The deleterious effect of heme is well known (42). Free heme is highly toxic (42) and can induce peroxidation in membranes and cause damage to cellular macromolecules such as proteins, DNA, and carbohydrates (43). By coupling oxidative stress to the stimulation of HO-1, cells would ensure that the labile heme generated does not act in a cytotoxic manner. Heme catabolism by HO-1 is an advantage that may be utilized by the cells. Once heme is catabolized by HO-1 it produces equimolar quantity of CO, biliverdin, and iron. Biliverdin is converted to bilirubin by the biliverdin reductase enzyme. Both CO and biliverdin IXa, two metabolites of heme formed by HO-1, were thought to be futile or noxious products, but recent facts are contrary to such assumptions. Both bilirubin and CO have been attributed to have antioxidant and cytoprotective roles (10, 24, 69–72). This notion is strongly supported by the observation that the cytotoxic effects of oxidative stress are worsened in cells that lack HO-1 (Hmox1−/−) and thus cannot increase the rate of heme catabolism in response to oxidative stress.
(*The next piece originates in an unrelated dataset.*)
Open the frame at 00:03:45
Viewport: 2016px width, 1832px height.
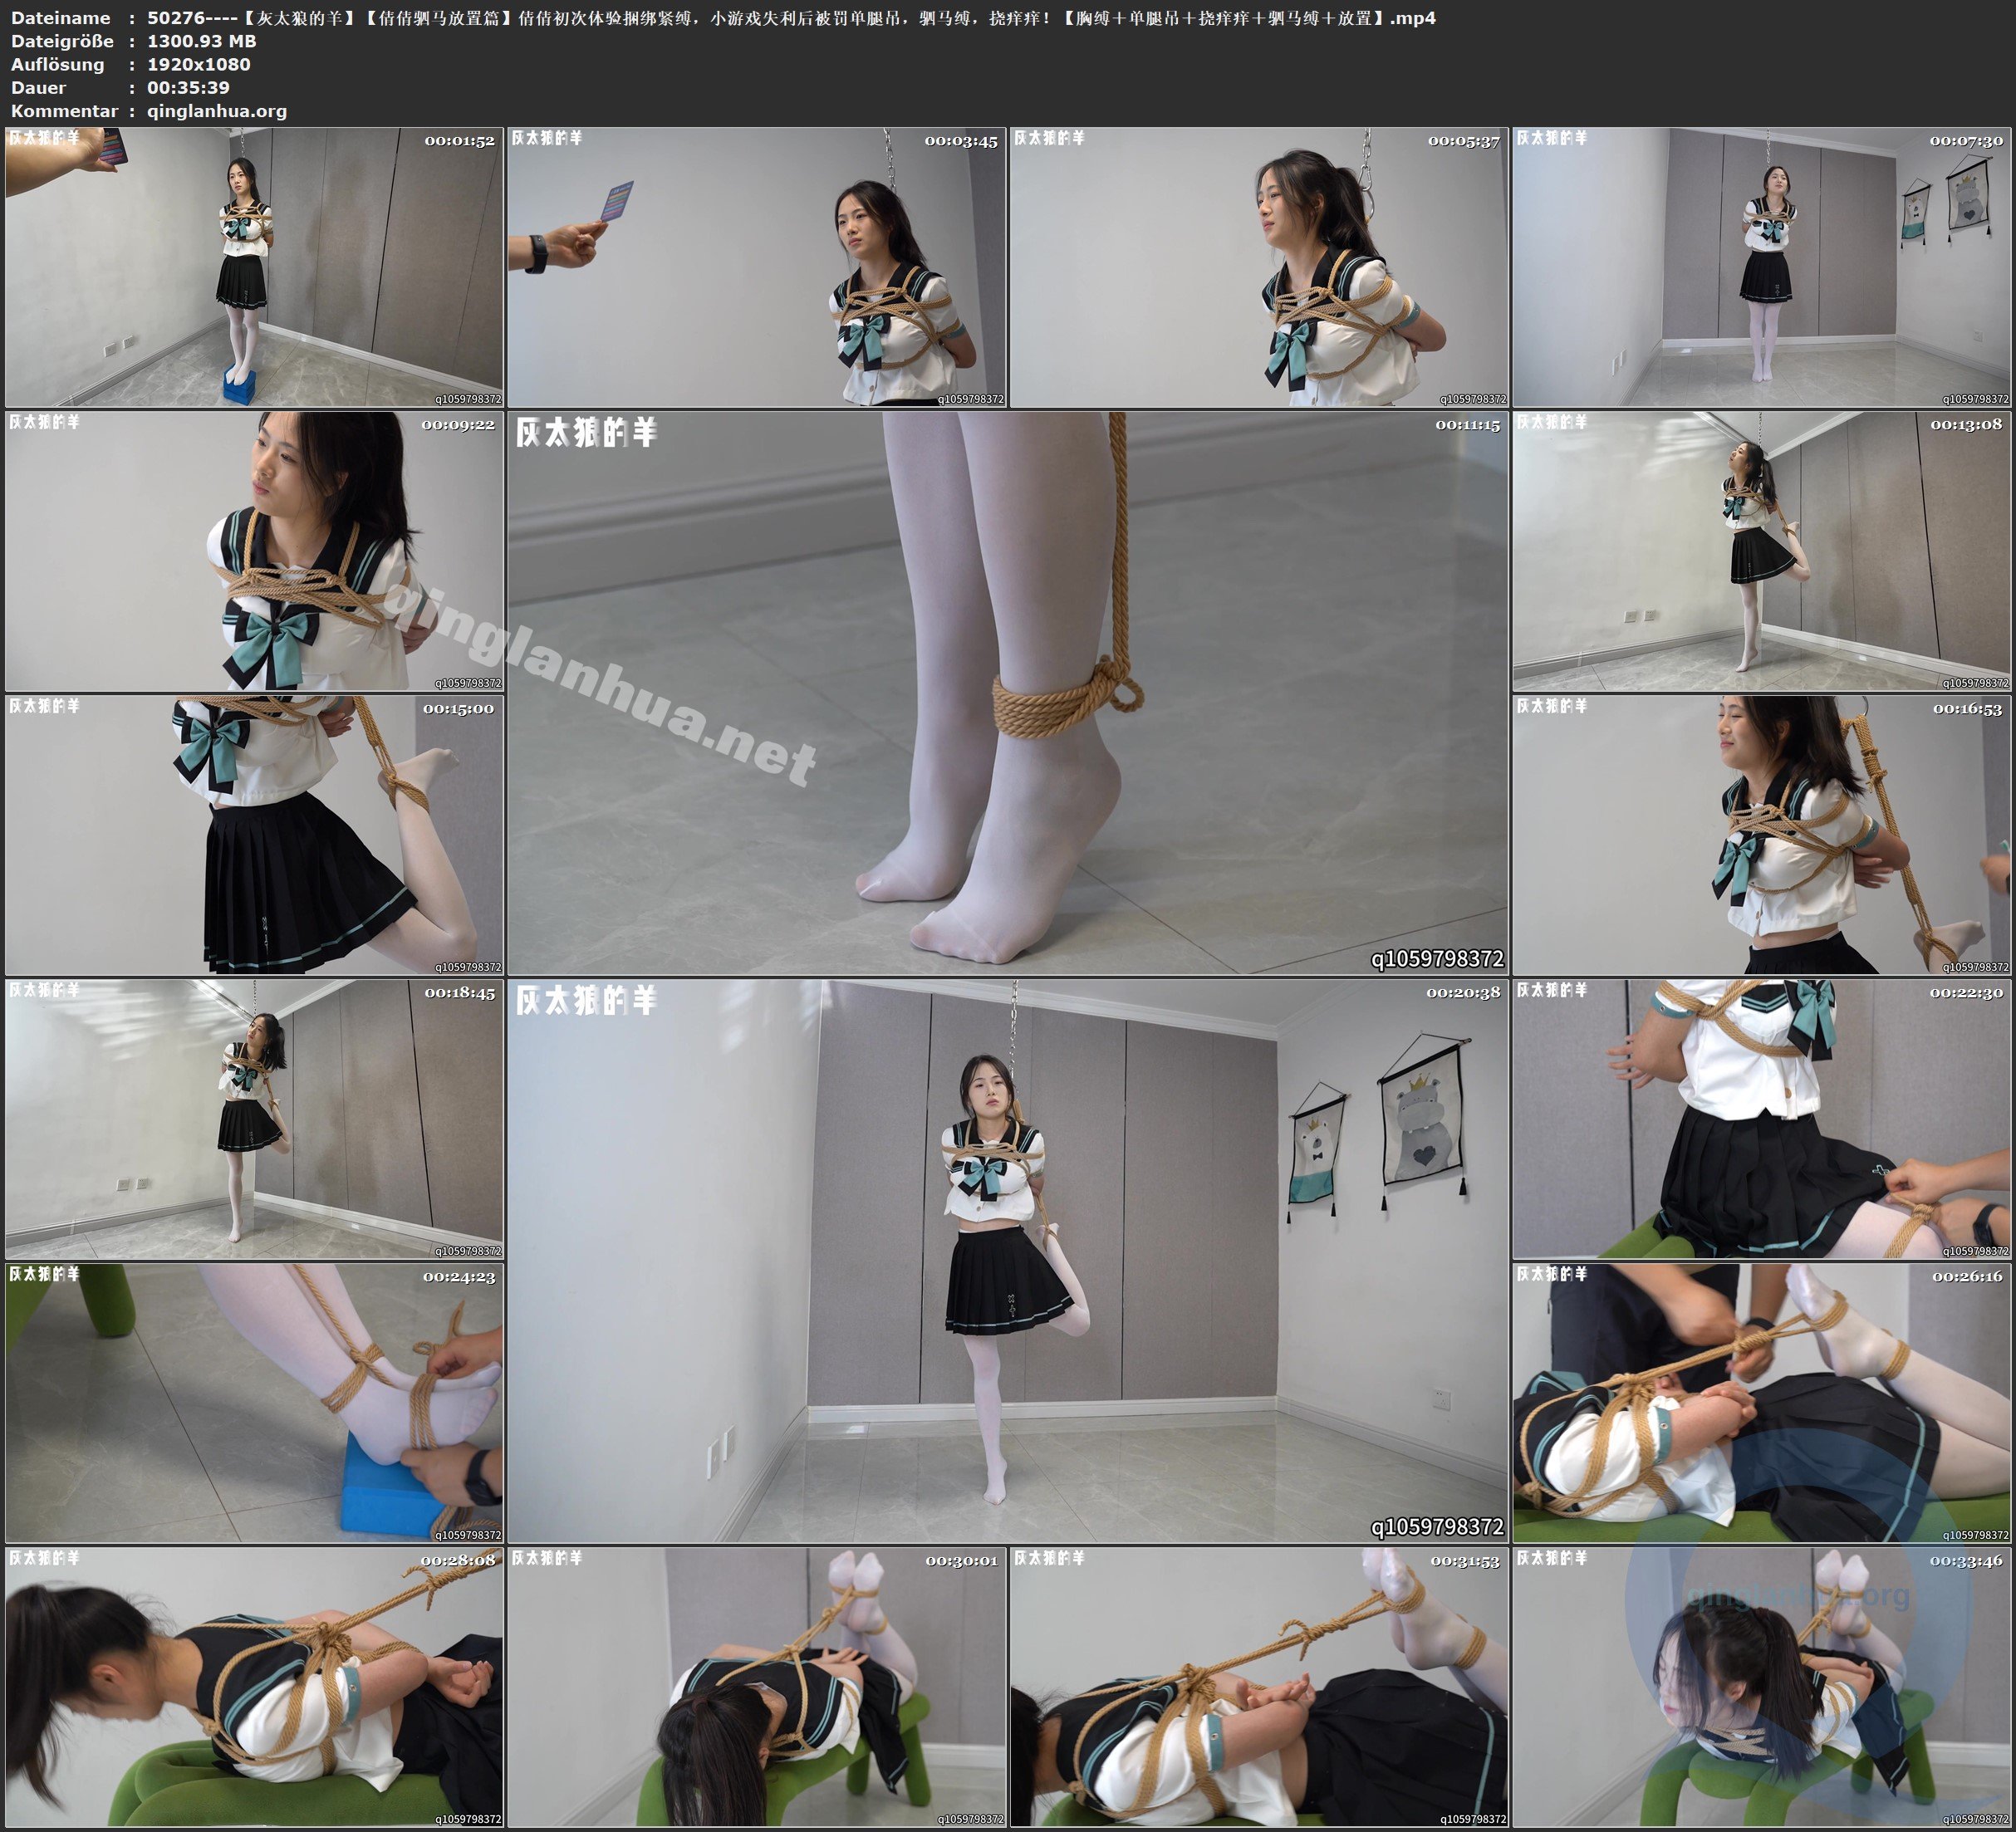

What are the possible sources of heme inside mitochondria during gastric injury by indomethacin? NSAID-induced gastropathy is characterized by subepithelial hemorrhages, erosions, and bleeding (73). When erythrocytes are lysed, extracellular hemoglobin is easily oxidized from ferrous to ferric hemoglobin (methemoglobin), which in turn readily releases heme. The hydrophobicity of free heme is responsible for intercalating into cell membranes, making the cell susceptible to oxidant-mediated insult as well as production of ROS (74). The transport of intracellular labile heme from the cytosol to the mitochondria is ensured by the mitochondrial heme transporters. Furthermore, the mitochondria are the major source of ROS, and they contain a number of heme-containing proteins (hemoproteins). The possibility of ROS attacking hemoproteins and releasing heme cannot be excluded (10). The reasons why cells respond to oxidative stress by increasing their ability to catabolize free heme are not clear. Oxidative stress can lead to heme release from some hemoproteins, an effect that produces cytotoxic free heme (10, 57). Mitochondria are potential sites for the generation of H2O2, which may act on heme to generate ROS. It has been reported that 0.1 mm/min H2O2 is produced continuously under physiological conditions. There will be an increment of this rate during adverse conditions such as hyperoxia and ischemia-reperfusion (75–77). Moreover, NSAID-induced gastric mucosal damage is an ischemia-reperfusion type of injury (78). Hemin, on the other hand, acts as a chemoattractant of neutrophils (79). The infiltration of neutrophils and generation of enhanced ROS in the injured site have already been attributed in NSAID-induced gastropathy. Thus, the possibility of heme playing a role in attracting neutrophils in the gastric mucosal injured site cannot be discarded. We found an increased myeloperoxidase activity (marker for neutrophil) in gastric mucosa at 4 h after indomethacin treatment compared with control (data not shown).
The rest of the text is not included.